La separazione patrimoniale per gli Enti religiosi del Terzo Settore è stata confermata, ora è legge. Capiamo meglio.
Le attività di impresa sociale e Terzo Settore da parte degli Enti religiosi sono state avvolte da una nube di incertezza giuridica. Il tutto andava a colpire in maniera negativa l’accesso ai crediti bancari, una linea di confine poco chiara non dava la possibilità di comprendere fino a dove i creditori potessero spingersi per usufruire dei beni aggredibili.
Secondo quanto affermato dai D. Lgs. del 3 luglio 2017, n. 112 art.1 e n. 117 art. 4 le attività riguardanti l’impresa sociale e il Terzo Settore svolte dagli Enti religiosi civilmente riconosciuti necessitano l’obbligo di costituire un patrimonio ad esse destinato e di tenere separate scritture contabili.
Il dubbio: dalla derivazione di un patrimonio destinato segue la nascita di un’effettiva separazione patrimoniale?
Il legislatore prende in mano la problematica in questione e con il D. Lgs. 31 maggio 2021, conv. con l. 29 luglio 2021, n. 108, sancisce una soluzione definitiva.
La soluzione della divisione patrimoniale
L’intervento da la possibilità di delimitare in positivo il perimetro dei beni adoperati l’attività di impresa sociale e di Terzo settore e deroga al principio sancito dall’art. 2740, comma 1, c.c. Inoltre, la costituzione del patrimonio destinato deve essere fatta tramite l’indicazione dei beni nel regolamento con un atto distinto allegato, secondo quanto viene previsto dal regolamento del Runts ( Registro Unico Nazionale del Terzo Settore).
Quindi, a seguito dell’intervento del legislatore, non vi è dubbio che il patrimonio destinato creato dagli Enti religiosi sia diventato a tutti gli effetti un patrimonio separato.
Conseguenze della divisione patrimoniale
Si verificano due scenari:
- Primo: il patrimonio destinato risponde esclusivamente dei debiti dell’attività di impresa sociale o di Terzo Settore, quindi, l’attuazione della divisione patrimoniale definisce che sia l’esecuzione forzata sia l’attrazione alle procedure concorsuali si deve limitare ai soli beni e rapporti che fanno parte del patrimonio destinato.

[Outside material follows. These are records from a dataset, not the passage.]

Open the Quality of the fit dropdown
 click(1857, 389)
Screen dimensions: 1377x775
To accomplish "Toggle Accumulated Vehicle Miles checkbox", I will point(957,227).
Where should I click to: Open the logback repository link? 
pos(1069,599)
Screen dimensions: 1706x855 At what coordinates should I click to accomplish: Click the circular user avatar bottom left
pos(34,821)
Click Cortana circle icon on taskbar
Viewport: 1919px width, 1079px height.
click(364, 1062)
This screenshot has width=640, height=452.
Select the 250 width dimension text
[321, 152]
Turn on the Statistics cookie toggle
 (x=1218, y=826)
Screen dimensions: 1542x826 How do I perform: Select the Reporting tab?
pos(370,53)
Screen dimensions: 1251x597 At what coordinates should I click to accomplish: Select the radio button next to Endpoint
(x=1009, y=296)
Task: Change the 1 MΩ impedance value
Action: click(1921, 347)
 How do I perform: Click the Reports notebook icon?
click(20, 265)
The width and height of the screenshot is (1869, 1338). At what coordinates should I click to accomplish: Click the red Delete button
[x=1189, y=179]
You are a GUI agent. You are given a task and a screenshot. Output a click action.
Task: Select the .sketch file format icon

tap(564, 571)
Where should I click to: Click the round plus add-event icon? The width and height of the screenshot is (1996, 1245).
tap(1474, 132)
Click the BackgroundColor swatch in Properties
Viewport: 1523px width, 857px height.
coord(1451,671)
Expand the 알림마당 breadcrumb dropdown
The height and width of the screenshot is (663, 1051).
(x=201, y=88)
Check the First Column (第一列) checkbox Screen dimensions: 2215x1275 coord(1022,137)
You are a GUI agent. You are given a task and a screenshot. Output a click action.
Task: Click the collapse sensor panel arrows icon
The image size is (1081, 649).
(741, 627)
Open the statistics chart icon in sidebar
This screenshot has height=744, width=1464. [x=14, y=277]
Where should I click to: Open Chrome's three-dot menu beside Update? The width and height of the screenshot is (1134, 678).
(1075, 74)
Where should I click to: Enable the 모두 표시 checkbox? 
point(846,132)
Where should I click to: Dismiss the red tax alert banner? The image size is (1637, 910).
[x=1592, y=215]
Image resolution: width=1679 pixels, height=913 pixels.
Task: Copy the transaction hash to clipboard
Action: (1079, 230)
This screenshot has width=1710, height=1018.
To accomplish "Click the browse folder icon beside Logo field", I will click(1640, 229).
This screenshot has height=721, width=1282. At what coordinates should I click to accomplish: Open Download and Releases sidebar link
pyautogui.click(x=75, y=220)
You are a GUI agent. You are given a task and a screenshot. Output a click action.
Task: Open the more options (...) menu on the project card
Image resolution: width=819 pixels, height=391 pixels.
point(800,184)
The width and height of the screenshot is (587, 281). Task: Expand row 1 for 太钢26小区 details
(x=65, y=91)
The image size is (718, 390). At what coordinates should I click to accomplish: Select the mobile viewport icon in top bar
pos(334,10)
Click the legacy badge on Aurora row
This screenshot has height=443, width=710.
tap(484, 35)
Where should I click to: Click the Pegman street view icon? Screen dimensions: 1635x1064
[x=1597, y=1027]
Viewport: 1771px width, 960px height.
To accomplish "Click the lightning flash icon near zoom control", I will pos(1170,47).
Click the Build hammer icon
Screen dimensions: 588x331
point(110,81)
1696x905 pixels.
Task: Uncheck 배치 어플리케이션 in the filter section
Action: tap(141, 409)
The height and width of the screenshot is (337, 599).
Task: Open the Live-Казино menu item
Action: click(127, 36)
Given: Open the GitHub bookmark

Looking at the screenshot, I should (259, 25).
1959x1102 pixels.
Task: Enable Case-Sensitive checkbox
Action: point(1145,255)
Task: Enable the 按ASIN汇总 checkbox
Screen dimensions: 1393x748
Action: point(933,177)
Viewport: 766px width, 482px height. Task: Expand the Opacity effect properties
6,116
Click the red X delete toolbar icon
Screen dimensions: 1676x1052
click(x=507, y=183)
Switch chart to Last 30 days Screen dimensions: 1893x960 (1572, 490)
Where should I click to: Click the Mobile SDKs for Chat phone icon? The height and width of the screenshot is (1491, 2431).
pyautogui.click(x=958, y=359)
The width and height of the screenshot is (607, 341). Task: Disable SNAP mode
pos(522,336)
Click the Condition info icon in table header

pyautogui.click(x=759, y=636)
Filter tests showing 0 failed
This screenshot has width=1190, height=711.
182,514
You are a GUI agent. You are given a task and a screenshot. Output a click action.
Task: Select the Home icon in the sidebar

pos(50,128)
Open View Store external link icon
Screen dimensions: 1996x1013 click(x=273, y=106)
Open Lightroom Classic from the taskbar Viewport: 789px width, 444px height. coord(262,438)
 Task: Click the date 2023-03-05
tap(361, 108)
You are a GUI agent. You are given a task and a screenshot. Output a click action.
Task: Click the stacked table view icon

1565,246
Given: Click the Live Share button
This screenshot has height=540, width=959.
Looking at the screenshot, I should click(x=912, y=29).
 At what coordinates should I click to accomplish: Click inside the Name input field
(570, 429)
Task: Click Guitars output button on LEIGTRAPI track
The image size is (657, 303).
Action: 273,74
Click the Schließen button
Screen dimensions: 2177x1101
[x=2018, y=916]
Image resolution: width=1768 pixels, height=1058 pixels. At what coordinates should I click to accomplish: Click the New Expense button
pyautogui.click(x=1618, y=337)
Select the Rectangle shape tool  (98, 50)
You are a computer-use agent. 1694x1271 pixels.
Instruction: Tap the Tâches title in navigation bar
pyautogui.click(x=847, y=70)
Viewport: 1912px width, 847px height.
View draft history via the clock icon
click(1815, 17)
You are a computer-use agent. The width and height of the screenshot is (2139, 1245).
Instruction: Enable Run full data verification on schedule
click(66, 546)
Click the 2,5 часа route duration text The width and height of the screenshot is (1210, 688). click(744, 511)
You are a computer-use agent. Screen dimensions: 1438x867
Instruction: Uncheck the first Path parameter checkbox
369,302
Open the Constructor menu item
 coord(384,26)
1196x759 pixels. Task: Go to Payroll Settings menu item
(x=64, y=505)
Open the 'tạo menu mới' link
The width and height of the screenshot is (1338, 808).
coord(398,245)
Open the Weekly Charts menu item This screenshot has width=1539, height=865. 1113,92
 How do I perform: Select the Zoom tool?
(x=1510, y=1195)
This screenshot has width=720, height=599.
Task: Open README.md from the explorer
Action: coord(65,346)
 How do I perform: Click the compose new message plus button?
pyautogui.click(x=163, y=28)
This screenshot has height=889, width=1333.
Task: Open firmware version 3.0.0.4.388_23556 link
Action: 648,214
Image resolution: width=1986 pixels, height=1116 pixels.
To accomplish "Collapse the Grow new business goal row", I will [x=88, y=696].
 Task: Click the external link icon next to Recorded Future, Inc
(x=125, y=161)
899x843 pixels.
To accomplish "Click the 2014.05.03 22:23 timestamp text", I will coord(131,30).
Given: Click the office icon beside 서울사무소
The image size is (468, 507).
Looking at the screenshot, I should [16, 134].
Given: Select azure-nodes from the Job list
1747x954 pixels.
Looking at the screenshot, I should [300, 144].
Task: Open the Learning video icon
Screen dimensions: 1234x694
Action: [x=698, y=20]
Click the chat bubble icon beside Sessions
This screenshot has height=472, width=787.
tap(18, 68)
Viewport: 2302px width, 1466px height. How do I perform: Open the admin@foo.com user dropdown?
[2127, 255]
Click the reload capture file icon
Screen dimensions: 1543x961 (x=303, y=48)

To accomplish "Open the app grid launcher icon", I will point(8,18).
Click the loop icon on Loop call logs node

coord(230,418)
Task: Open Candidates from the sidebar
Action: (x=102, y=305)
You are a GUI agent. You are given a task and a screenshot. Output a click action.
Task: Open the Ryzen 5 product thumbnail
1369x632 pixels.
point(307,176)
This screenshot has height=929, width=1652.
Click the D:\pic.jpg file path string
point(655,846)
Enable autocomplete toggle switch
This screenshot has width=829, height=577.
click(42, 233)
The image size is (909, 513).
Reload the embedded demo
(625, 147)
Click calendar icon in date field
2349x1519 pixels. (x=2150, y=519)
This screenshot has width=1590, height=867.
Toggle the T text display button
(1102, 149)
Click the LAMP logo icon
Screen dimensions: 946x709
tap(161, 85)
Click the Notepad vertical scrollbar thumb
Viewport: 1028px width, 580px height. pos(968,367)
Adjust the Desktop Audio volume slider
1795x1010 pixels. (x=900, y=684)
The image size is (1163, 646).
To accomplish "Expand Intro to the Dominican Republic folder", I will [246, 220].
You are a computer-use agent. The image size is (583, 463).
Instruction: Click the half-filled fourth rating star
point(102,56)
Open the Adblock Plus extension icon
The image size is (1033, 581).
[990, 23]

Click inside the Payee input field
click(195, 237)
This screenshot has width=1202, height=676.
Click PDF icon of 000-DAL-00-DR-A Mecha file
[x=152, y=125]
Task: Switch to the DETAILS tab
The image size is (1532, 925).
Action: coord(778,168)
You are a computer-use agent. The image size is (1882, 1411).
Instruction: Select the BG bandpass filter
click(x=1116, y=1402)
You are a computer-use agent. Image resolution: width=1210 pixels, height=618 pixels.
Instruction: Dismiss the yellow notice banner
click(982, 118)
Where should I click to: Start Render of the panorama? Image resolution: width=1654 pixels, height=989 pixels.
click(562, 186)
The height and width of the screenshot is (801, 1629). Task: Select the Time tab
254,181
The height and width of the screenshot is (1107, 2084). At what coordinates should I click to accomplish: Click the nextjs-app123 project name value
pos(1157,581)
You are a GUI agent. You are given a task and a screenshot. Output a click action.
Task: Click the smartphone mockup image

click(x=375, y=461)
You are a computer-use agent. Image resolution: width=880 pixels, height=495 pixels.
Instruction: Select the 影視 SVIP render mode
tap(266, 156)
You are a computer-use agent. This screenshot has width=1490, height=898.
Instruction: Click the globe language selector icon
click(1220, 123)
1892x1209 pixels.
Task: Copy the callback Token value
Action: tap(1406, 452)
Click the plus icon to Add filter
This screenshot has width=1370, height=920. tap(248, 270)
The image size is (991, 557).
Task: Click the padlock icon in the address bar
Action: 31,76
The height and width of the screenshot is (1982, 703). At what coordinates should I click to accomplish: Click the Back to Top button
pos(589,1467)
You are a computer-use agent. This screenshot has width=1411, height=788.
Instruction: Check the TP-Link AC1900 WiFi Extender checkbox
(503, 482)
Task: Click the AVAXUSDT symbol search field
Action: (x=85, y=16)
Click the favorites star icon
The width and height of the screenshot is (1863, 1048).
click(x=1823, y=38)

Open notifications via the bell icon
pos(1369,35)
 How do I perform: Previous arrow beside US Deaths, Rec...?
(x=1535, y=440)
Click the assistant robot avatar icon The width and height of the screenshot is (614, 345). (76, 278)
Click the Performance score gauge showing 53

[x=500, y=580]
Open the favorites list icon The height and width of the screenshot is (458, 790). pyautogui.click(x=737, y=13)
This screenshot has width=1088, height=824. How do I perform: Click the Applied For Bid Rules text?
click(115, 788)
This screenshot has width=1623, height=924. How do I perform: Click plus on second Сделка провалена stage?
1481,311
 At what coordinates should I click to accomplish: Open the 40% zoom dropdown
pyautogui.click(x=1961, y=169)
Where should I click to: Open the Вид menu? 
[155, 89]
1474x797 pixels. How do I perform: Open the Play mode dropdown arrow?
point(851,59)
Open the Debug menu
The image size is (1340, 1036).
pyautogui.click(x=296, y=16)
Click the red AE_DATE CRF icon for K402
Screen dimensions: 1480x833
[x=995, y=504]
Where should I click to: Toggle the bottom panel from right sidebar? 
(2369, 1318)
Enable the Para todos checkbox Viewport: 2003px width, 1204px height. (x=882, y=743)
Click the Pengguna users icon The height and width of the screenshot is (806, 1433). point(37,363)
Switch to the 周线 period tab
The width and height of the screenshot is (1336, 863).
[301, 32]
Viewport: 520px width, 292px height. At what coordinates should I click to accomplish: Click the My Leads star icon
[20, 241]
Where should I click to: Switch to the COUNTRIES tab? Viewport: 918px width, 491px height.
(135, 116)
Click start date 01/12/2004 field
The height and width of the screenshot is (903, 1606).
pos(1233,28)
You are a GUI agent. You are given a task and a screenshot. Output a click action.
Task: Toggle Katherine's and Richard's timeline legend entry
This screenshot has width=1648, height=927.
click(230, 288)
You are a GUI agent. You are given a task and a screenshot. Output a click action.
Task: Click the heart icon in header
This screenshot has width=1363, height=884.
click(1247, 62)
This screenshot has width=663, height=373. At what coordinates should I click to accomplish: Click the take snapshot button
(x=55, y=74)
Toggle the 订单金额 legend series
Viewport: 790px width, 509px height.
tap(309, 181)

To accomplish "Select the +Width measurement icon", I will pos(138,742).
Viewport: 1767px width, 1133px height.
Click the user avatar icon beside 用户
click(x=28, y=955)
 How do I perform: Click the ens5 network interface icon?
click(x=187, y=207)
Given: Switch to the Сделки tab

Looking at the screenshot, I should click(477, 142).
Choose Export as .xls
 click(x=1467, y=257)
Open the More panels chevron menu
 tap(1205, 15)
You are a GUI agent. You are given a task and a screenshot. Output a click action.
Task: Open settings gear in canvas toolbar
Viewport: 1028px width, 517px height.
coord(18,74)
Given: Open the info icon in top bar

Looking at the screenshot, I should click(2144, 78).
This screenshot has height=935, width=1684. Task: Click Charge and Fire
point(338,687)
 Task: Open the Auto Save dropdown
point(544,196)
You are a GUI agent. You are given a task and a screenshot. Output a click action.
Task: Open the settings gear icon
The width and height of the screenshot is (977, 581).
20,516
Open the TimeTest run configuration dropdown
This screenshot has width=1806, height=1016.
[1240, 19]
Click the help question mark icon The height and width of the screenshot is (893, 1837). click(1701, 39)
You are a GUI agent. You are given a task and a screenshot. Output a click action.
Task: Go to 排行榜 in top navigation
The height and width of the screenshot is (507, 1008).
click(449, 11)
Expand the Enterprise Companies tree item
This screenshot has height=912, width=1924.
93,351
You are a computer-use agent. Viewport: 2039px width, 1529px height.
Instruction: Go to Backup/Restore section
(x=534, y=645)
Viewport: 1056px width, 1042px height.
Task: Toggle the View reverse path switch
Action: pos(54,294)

- Secondo: Per quanto riguarda i creditori delle altre attività dell’Ente religioso, che siano di religione e di culto, non potranno aggredire il patrimonio dell’Ente destinato a impresa sociale o Terzo Settore. Si può dedurre, quindi, che nell’eventualità una banca dovesse finanziare attività di religione e di culto potrà avere la certezza che su tali beni non potrà avvalersi nessun altro creditore che finanzia attività di impresa sociale o Terzo Settore, e viceversa.